CHALLENGES:
A) Change "wario" to "bowser" in the part of the thread between "This.... I HOPE" and "is just freaky...", inclusive, and give that part.
B) How many lines of the entries contain the word "Output"? Reply with the number only.

PAGE:
# BRAWL (video game photo project)



## Felicia Mertallis (Oct 29, 2009)

so this isn't really furry related but seeing as starfox and sonic are involved i thought it would be a hit.

so this awesome photographer named greg de stefano did an awesome photo shoot of what the characters from super smash brothers would look like in real life.
its two parts cosplay, and one part surrealism.

take a look, its pretty awesome:

http://gregdestefano.com/brawl/


----------



## Kit H. Ruppell (Oct 30, 2009)

I like Samus. Very hot.


----------



## Jelly (Oct 30, 2009)

Well.









Donkey Kong.


----------



## Duality Jack (Oct 30, 2009)

Kit H. Ruppell said:


> I like Samus. Very hot.


This.... I HOPE THAT JUMPSUIT IS TEMPORARY ;D


----------



## CaptainCool (Oct 30, 2009)

those are great^^
i like wario, he looks just as mad and evil and simply flat out WRONG as id imagine him XD
and DK is just freaky...



Kit H. Ruppell said:


> I like Samus. Very hot.



i couldnt agree more


----------



## Sinjo (Oct 30, 2009)

FALCON PAWNCH


----------



## pheonix (Oct 30, 2009)

Link looks like a heroine addict and Luigi looks cracked out. Pit looks uncomfortably gay.


----------



## Imperial Impact (Oct 30, 2009)

Rofl @ Falco

Oh god, Is Link a coke head?

GG.


----------



## Hir (Oct 30, 2009)

Felicia Mertallis said:


> so this isn't really furry relatedhttp://gregdestefano.com/brawl/


omg why would you post it EVERYTHING HERE MUST BE FUUURRRRYYYYR  GRREG RG GHT DYNRSGNF


----------



## Neighboursfiends (Oct 30, 2009)

mario look good like the real mario


----------

GIVEN ENTRIES:
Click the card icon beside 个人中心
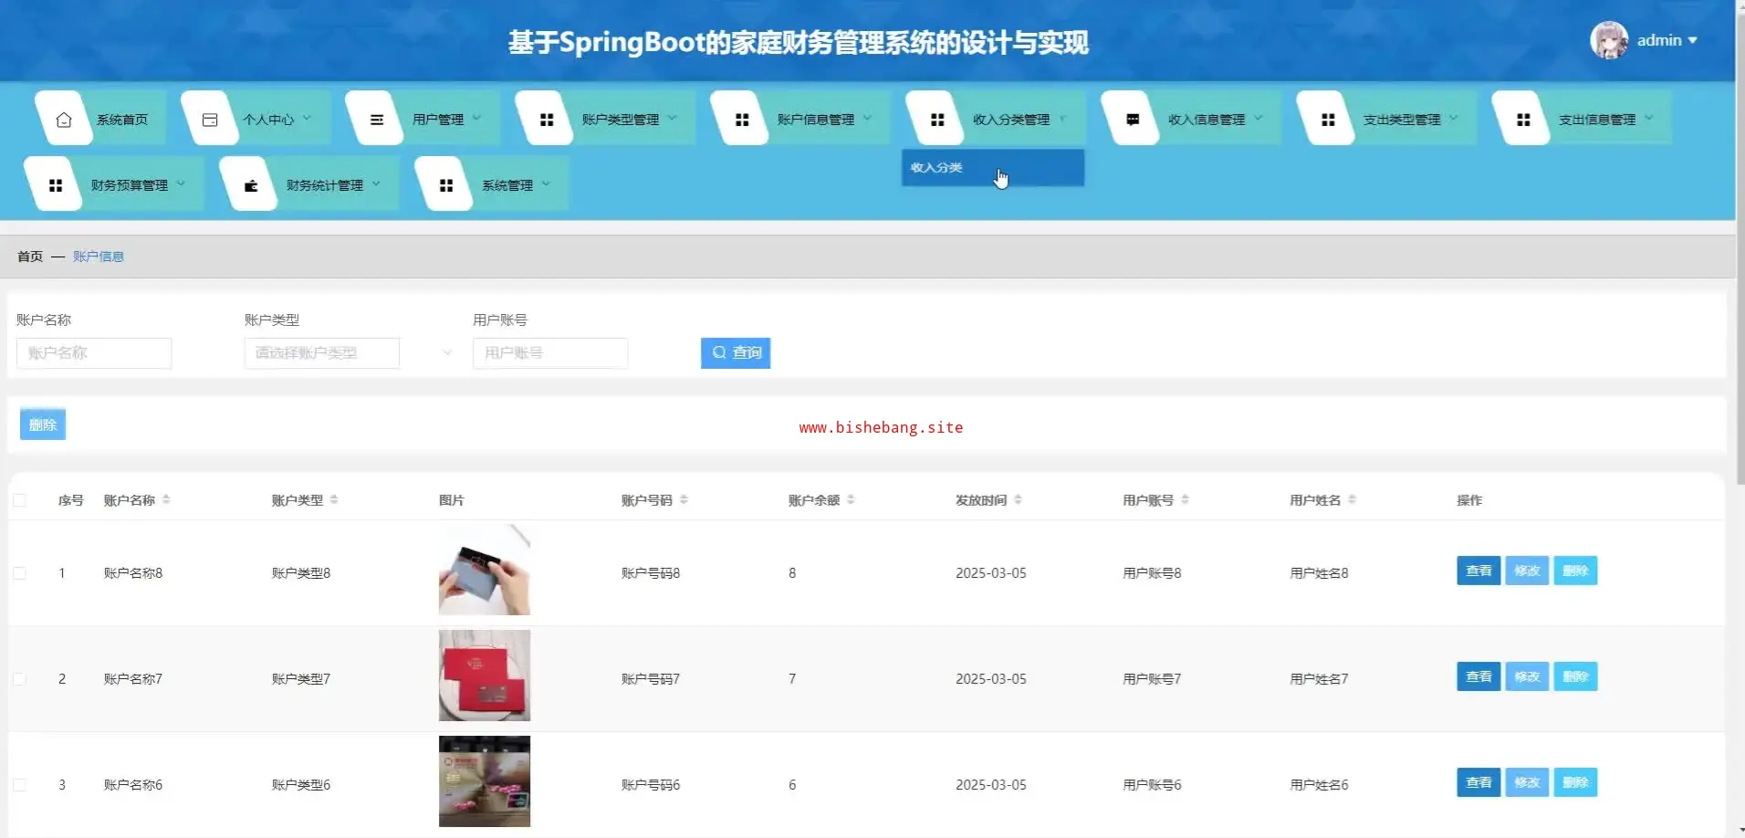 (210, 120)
--
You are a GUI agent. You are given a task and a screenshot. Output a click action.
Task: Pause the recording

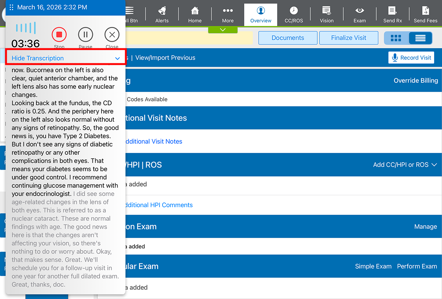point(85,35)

ANSWERS TO THE EXERCISES:
A)
This.... I HOPE THAT JUMPSUIT IS TEMPORARY ;D


----------



## CaptainCool (Oct 30, 2009)

those are great^^
i like bowser, he looks just as mad and evil and simply flat out WRONG as id imagine him XD
and DK is just freaky...

B) 1